TASK ITEM:
Search the data for the string "Given" and copy each line in which it appears.

Pixel coordinate grounding data:
===
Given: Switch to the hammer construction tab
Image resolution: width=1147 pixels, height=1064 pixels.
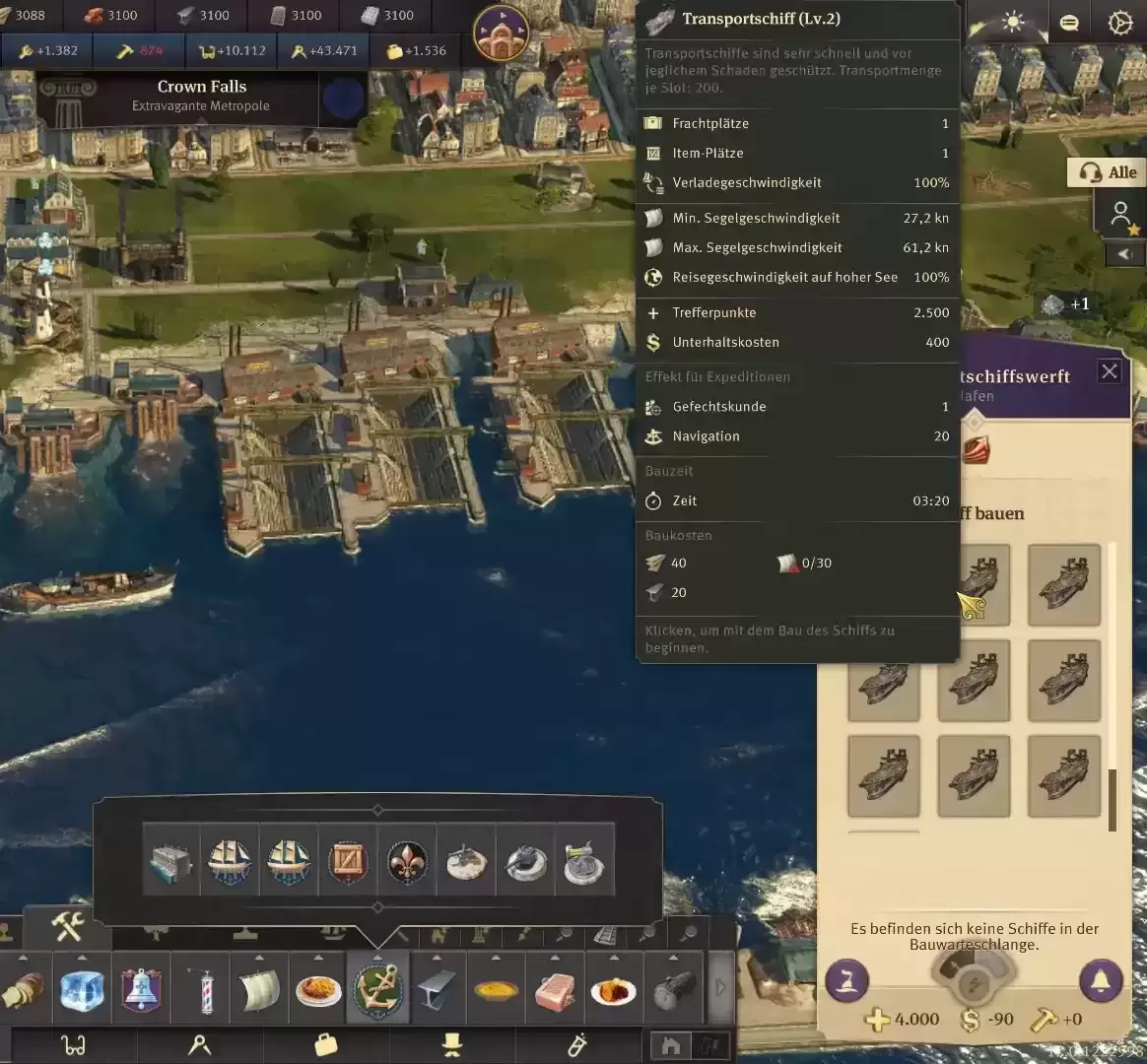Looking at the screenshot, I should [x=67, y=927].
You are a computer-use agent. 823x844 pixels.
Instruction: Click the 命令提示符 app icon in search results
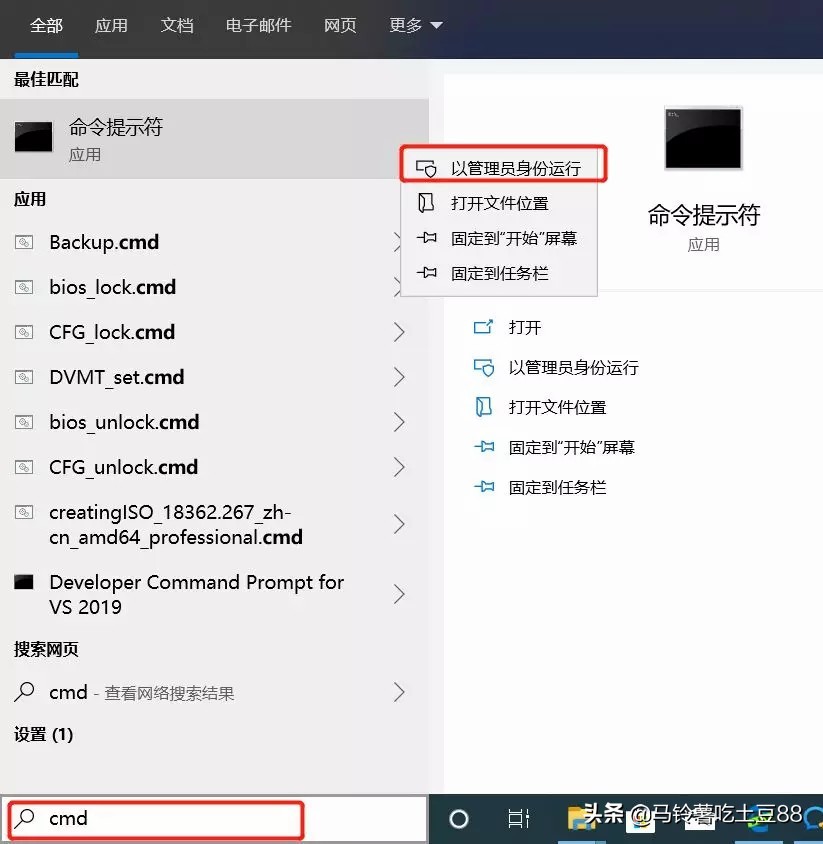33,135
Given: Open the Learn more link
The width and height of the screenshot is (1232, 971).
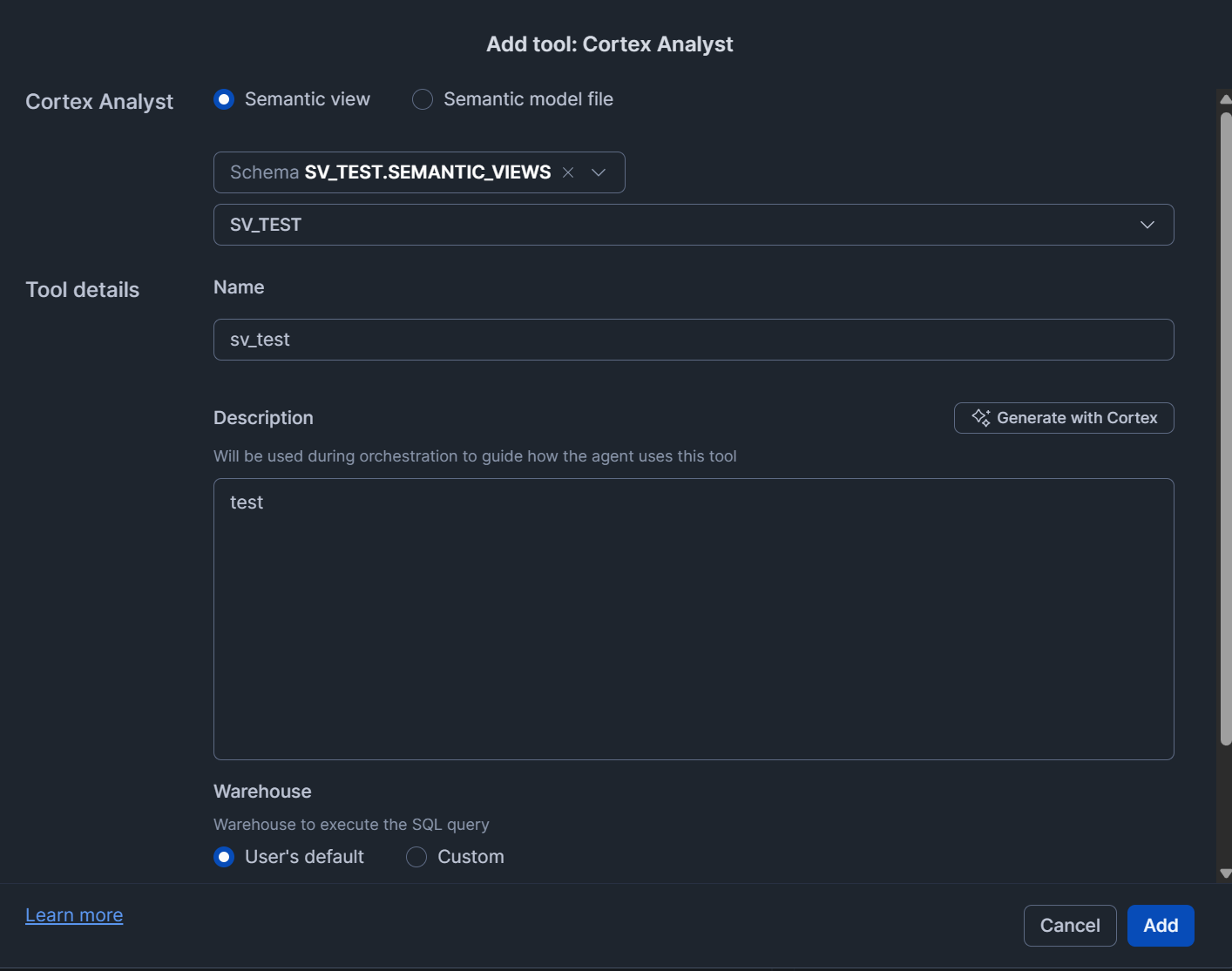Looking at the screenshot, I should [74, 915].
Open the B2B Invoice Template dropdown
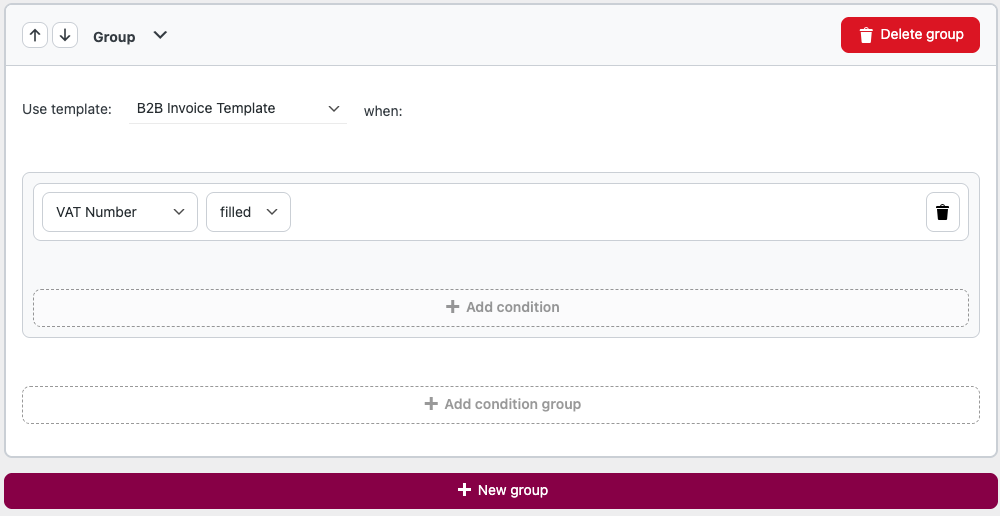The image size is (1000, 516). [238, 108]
===
EXPECTED OUTPUT:
Given: Switch to the hammer construction tab
Given: Open the Learn more link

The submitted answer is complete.